¿Quieres convertir una simple patata en la estrella de tu mesa? La patata acordeón, también conocida como Hasselback, es la respuesta. Esta receta no solo es increíblemente deliciosa, sino que también tiene una presentación espectacular que sorprenderá a todos. Los finos cortes en la patata permiten que el calor penetre uniformemente, dejándola tierna por dentro y crujiente por fuera. Al rellenarla con jamón, queso y hierbas aromáticas, cada bocado se convierte en una explosión de sabor. Es la guarnición perfecta para una cena especial o un acompañamiento original para cualquier comida familiar.
Ingredientes para la patata acordeón al horno con jamón
- 1 patata grande (aproximadamente 150 g)
- 45 g de jamón graso
- 2 g de pimentón ahumado
- 1 ramita de romero
- 1 pizca de orégano
- 10 ml de aceite de oliva virgen extra
- 15 g de queso curado
- 2 g de sal marina gruesa
Modo de preparación de la patata acordeón al horno con jamón
Pelamos la patata y cortamos uno de los lados para que la base quede plana.
Colocamos dos palillos sobre una tabla de cortar y ponemos la patata entre ellos, con el lado plano hacia abajo. Con un cuchillo afilado, hacemos cortes perpendiculares a la superficie, con una separación de aproximadamente 5 milímetros.
El cuchillo cortará la patata solo hasta los palillos, dejando la parte inferior intacta, mientras que la parte superior quedará con láminas finas.
Cogemos jamón graso y frío, preferiblemente después de haberlo tenido en el congelador durante una media hora. Cortamos el jamón en lonchas muy finas, de no más de dos milímetros de grosor.
Insertamos las lonchas de jamón entre las láminas de la patata; nuestra patata comenzará a parecerse a un acordeón abierto.
Cogemos una hoja de papel de horno encerado, colocamos la patata con el jamón encima y la regamos con aceite de oliva virgen extra.
Luego, añadimos los condimentos y especias: espolvoreamos con sal marina gruesa, pimentón ahumado molido, orégano y colocamos una pequeña ramita de romero.
Levantamos los bordes del papel de horno, juntamos los dos bordes anchos y luego enrollamos los bordes estrechos de los lados, como si fuera un caramelo.
Dobla el papel de aluminio en dos capas. Envolvemos nuestro «caramelo» de patata firmemente en el papel de aluminio.
Precalentamos el horno a 190 grados Celsius. Horneamos la patata durante unos 40 minutos, dependiendo del tamaño y, sobre todo, del grosor del tubérculo. Mientras tanto, cortamos el queso curado en barritas finas.
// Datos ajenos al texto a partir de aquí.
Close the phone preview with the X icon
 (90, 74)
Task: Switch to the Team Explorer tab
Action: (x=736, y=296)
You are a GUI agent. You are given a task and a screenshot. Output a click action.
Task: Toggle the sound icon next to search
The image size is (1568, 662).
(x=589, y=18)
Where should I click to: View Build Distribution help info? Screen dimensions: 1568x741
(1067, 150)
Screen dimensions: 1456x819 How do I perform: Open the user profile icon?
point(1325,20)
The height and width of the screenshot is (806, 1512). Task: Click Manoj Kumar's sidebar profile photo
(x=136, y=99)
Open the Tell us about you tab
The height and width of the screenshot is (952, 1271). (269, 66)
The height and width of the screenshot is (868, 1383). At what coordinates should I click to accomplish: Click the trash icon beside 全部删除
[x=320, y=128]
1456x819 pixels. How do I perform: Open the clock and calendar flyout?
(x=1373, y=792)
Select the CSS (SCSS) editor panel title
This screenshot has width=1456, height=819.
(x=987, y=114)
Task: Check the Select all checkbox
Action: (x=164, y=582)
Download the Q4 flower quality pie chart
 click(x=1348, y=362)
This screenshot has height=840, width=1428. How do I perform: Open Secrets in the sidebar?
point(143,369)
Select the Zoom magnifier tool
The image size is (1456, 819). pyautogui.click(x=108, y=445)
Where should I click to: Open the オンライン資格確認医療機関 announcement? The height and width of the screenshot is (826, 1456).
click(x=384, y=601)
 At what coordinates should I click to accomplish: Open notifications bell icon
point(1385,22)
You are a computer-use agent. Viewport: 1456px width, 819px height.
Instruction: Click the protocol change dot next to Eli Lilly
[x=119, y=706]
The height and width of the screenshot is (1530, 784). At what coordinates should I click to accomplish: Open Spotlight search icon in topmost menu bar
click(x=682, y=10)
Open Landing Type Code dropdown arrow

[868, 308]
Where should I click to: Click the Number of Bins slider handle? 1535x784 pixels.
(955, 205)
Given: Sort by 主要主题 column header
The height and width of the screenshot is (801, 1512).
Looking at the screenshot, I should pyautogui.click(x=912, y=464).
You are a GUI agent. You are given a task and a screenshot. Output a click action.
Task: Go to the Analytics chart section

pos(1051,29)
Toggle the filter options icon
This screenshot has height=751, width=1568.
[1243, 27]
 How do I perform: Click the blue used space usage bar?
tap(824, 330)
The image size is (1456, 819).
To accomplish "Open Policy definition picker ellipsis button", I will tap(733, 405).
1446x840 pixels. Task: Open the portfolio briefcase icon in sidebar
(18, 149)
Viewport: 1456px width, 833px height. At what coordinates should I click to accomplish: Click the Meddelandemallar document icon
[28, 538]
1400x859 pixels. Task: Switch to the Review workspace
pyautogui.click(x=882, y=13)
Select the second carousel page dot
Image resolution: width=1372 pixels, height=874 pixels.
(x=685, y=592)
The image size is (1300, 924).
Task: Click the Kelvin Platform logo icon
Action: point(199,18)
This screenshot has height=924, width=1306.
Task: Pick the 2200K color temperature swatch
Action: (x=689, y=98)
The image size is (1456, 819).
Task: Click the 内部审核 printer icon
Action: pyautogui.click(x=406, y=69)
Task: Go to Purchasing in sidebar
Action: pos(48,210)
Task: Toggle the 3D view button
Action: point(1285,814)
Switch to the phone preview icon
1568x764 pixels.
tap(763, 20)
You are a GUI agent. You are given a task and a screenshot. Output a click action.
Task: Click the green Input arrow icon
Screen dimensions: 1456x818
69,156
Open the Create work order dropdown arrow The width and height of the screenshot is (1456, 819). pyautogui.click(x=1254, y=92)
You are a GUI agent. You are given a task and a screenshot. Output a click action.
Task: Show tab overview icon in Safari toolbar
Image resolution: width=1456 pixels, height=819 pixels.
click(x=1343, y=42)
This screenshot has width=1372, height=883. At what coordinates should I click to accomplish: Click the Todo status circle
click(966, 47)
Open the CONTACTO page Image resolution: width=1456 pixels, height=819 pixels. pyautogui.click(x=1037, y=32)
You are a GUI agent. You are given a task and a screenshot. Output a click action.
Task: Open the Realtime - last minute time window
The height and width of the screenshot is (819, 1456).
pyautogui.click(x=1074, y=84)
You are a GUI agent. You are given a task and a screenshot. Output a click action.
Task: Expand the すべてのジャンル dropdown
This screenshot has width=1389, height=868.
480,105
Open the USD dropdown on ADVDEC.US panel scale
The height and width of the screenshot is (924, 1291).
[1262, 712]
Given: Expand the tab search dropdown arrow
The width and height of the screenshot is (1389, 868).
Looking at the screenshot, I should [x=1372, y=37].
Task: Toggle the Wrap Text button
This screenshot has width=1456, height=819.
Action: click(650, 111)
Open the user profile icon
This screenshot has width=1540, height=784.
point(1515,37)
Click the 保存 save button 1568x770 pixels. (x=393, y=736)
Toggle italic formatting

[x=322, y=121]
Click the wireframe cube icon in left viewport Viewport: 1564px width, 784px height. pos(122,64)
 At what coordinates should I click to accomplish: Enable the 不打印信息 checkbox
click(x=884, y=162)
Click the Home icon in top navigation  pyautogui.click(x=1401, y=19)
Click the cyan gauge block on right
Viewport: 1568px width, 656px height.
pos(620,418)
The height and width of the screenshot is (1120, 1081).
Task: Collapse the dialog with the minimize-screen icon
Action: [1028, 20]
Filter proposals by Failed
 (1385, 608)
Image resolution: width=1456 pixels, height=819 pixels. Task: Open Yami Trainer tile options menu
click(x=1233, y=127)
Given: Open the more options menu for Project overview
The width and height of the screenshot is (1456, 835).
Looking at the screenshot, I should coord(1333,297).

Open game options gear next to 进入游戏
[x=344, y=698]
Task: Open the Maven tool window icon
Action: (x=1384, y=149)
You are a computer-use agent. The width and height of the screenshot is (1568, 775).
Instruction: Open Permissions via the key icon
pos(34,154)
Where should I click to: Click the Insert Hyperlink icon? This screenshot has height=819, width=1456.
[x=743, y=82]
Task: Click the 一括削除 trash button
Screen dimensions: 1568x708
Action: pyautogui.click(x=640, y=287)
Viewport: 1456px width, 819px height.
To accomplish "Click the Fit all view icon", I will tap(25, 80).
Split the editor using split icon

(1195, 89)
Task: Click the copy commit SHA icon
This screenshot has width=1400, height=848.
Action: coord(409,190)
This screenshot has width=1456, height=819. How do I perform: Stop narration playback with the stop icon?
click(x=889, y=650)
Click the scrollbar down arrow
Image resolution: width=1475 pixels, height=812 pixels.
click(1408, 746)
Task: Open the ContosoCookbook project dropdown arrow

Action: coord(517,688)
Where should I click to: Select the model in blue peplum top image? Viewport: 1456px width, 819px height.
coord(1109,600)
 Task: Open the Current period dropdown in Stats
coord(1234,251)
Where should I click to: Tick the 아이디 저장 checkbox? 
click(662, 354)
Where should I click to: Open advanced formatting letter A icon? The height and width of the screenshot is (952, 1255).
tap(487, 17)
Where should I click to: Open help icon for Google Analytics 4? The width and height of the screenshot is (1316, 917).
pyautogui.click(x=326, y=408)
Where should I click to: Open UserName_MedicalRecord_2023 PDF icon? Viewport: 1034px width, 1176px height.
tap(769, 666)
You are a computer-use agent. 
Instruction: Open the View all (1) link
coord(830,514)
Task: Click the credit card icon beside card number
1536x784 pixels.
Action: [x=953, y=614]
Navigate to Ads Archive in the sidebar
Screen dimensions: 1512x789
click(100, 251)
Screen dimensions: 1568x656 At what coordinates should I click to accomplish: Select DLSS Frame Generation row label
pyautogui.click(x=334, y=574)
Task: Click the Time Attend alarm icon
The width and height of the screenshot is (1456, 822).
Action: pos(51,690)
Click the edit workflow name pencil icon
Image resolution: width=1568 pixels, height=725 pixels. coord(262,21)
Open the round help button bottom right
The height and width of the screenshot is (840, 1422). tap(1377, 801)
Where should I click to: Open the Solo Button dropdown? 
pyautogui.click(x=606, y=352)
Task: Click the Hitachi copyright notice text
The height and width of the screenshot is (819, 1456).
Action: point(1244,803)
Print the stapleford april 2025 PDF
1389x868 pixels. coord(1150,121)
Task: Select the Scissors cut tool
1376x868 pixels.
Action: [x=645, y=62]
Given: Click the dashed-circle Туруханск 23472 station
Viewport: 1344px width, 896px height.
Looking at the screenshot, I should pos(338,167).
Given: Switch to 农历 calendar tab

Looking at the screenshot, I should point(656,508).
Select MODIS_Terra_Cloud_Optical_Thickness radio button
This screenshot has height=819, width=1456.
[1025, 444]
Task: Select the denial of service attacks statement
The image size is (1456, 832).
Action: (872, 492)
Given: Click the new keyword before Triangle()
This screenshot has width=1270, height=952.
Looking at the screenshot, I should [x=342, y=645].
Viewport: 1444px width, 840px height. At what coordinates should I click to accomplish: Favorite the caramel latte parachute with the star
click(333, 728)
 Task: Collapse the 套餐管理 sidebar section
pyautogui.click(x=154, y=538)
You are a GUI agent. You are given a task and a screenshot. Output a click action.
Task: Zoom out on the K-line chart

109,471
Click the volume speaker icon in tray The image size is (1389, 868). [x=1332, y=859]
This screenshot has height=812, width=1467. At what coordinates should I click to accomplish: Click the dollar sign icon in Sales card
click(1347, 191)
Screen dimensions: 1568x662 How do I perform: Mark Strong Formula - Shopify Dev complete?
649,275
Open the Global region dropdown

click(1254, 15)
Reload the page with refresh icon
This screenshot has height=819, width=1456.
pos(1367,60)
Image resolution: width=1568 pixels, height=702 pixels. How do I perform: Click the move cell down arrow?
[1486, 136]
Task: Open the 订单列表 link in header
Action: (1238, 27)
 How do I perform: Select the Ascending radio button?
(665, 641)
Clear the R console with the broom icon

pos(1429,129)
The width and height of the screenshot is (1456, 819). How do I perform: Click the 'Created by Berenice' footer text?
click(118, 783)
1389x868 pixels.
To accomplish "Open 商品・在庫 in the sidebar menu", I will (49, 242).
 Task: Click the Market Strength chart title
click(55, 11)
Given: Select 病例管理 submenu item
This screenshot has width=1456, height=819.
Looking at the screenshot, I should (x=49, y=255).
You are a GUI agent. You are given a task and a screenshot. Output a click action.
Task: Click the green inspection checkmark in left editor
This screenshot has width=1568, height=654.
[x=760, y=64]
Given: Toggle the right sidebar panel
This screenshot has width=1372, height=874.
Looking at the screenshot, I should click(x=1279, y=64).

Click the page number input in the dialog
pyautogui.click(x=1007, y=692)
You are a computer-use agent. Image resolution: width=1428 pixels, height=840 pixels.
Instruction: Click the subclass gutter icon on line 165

Luego, sacamos la patata casi lista (sin apagar el horno), desenvolvemos el paquete y colocamos las barritas de queso sobre las láminas de la patata. Volvemos a meter el paquete abierto en el horno caliente y horneamos durante unos minutos hasta que se dore.
En cuanto la patata esté dorada, lo que tardará entre 4 y 7 minutos, la sacamos del horno y la servimos caliente, recién hecha.
Consejo: para preparar varias porciones, corta un trozo grande de papel de aluminio y luego de papel de horno, colócalos directamente en la bandeja de hornear, pon las patatas acordeón, envuélvelas primero firmemente en un sobre grande de papel de horno y luego cúbrelo todo con el papel de aluminio.
¡Y ahí la tienes! Una patata acordeón perfectamente horneada, con el jamón crujiente y el queso derretido creando una combinación irresistible. Este plato demuestra que con un poco de creatividad, los ingredientes más humildes pueden transformarse en una auténtica delicia. Sírvela como guarnición junto a una carne asada o un pescado, o incluso como plato principal ligero con una ensalada fresca. No dudes en experimentar con otros ingredientes: prueba con beicon, diferentes tipos de queso o añade un toque de ajo en polvo. ¡Esperamos que disfrutes de esta receta tanto como nosotros!